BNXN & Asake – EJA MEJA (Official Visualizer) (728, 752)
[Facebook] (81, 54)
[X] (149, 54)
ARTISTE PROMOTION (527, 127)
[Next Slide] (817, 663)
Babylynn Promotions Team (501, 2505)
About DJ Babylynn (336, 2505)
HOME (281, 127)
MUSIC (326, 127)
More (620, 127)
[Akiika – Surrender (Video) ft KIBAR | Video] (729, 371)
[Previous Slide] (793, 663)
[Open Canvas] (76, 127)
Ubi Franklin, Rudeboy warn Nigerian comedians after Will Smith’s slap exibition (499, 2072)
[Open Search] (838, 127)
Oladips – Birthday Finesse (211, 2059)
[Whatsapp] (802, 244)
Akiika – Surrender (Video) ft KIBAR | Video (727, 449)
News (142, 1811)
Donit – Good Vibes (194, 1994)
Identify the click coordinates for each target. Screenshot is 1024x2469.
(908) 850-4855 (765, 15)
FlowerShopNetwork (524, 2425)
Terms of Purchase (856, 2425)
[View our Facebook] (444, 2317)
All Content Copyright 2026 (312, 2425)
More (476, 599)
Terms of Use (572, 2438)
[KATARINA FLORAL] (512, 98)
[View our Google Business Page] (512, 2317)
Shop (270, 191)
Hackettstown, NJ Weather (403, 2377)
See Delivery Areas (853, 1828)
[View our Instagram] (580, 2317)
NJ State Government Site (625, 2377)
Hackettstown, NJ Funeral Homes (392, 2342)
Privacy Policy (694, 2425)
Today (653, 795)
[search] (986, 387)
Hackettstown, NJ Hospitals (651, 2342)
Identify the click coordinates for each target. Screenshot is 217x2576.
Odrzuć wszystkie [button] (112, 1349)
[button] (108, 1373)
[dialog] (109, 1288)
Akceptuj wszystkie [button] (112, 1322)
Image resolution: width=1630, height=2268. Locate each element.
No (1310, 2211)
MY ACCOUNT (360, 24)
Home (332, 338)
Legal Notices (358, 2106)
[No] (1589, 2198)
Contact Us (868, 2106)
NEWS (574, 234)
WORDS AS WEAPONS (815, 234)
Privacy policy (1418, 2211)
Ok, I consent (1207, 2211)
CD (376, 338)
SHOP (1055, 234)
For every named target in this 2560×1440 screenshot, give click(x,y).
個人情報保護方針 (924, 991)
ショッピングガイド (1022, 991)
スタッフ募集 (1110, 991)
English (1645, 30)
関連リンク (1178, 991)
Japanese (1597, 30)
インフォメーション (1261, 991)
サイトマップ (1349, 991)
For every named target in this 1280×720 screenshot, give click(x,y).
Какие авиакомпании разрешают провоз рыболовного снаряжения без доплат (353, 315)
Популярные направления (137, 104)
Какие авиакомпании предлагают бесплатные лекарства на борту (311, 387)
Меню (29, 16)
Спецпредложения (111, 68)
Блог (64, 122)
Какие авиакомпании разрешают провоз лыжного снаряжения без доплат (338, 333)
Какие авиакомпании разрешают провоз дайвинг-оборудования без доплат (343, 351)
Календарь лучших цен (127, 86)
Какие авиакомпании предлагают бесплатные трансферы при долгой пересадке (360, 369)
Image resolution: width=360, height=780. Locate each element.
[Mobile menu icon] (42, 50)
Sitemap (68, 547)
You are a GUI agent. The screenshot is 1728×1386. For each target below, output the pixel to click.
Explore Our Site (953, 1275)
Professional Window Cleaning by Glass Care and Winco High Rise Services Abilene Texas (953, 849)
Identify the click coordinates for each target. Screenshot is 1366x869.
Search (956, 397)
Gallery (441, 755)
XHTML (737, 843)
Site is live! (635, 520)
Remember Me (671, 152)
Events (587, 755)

**YOUR GOAL**
Find the line with "[Previous Slide] (793, 663)" in the material above. Reproduce it and each line after it up to and including the line with "Home (332, 338)".

**WORKED SOLUTION**
[Previous Slide] (793, 663)
[Open Canvas] (76, 127)
Ubi Franklin, Rudeboy warn Nigerian comedians after Will Smith’s slap exibition (499, 2072)
[Open Search] (838, 127)
Oladips – Birthday Finesse (211, 2059)
[Whatsapp] (802, 244)
Akiika – Surrender (Video) ft KIBAR | Video (727, 449)
News (142, 1811)
Donit – Good Vibes (194, 1994)
Identify the click coordinates for each target. Screenshot is 1024x2469.
(908) 850-4855 (765, 15)
FlowerShopNetwork (524, 2425)
Terms of Purchase (856, 2425)
[View our Facebook] (444, 2317)
All Content Copyright 2026 (312, 2425)
More (476, 599)
Terms of Use (572, 2438)
[KATARINA FLORAL] (512, 98)
[View our Google Business Page] (512, 2317)
Shop (270, 191)
Hackettstown, NJ Weather (403, 2377)
See Delivery Areas (853, 1828)
[View our Instagram] (580, 2317)
NJ State Government Site (625, 2377)
Hackettstown, NJ Funeral Homes (392, 2342)
Privacy Policy (694, 2425)
Today (653, 795)
[search] (986, 387)
Hackettstown, NJ Hospitals (651, 2342)
Identify the click coordinates for each target. Screenshot is 217x2576.
Odrzuć wszystkie [button] (112, 1349)
[button] (108, 1373)
[dialog] (109, 1288)
Akceptuj wszystkie [button] (112, 1322)
Image resolution: width=1630, height=2268. Locate each element.
No (1310, 2211)
MY ACCOUNT (360, 24)
Home (332, 338)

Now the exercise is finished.